Starting point is 00:06:46 The market had trouble digesting that. Brian O'Reilly, the head of market strategy at Mediolanum, said they don't want to be remembered as the central bank that missed inflation or even spurred inflation higher. Neil Duda, the head of U.S. economics at Renaissance macro research, said, the process won't be painless, and I think Powell's being more upfront about that. The likelihood of recession is rising because that's the solution to the inflation problem. That's what they're telling you. So this was the main catalyst for a really rough weekend, and frankly, today continued the trend. The S&P 500 fluctuated a bit after dropping as much as 1%.
Starting point is 00:07:19 Same with the NASDAQ, which trimmed some declines after falling 1.3%. and basically it was just a recalibration of expectation sort of day. Now, in the center of all of this is a fresh move up in the U.S. dollar. The dollar index sustained levels above 108 all of last week, a level that was only briefly touched in July, and during Sunday trading, the dollar index surged above 109 for the first time since 2002. There is a lot of discussion around this. J.P. Morgan economists forecast that the U.S. will experience the fastest slide in inflation
Starting point is 00:07:49 among developed economies in part due to strength of the dollar. Others are basically seeing the strength of the U.S. dollar exporting inflation around the world. Dylan Leclair from Bitcoin magazine writes, The reality is that the biggest short position in the entire global economy is dollars by a massive margin. The entire world is short and the free float contracts as the economy slows. Sentiment is bearish misses the point. U.S.D assets are forcibly sold to cover the short. Luke Gromond explored some similar themes.

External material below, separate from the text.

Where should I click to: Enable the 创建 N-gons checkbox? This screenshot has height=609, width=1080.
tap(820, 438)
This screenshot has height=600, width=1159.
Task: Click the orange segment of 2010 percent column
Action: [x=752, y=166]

Starting point is 00:08:17 Foreigners owned 17 trillion net 40 trillion gross in U.S.D. denominated assets. They will sell it all if they must raise USDs to, quote, cover their U.S. short position. The U.S. stock market drives marginal U.S. consumption, GDP, and tax receipts. Let's watch. Now, of course, when the dollar goes up, risk assets fall, and that includes crypto. Bitcoin fell below 20,000 on Sunday, extending its fall from Friday trading. Bitcoin went down more than 8% since Jerome Powell's comments, although it is up slightly today. Ethereum followed suit dropping under 1,500, down more than 14% over the $14% over the the weekend. CC Liu, CEO at consulting firm Venlink partners, said money is flowing out of risky assets.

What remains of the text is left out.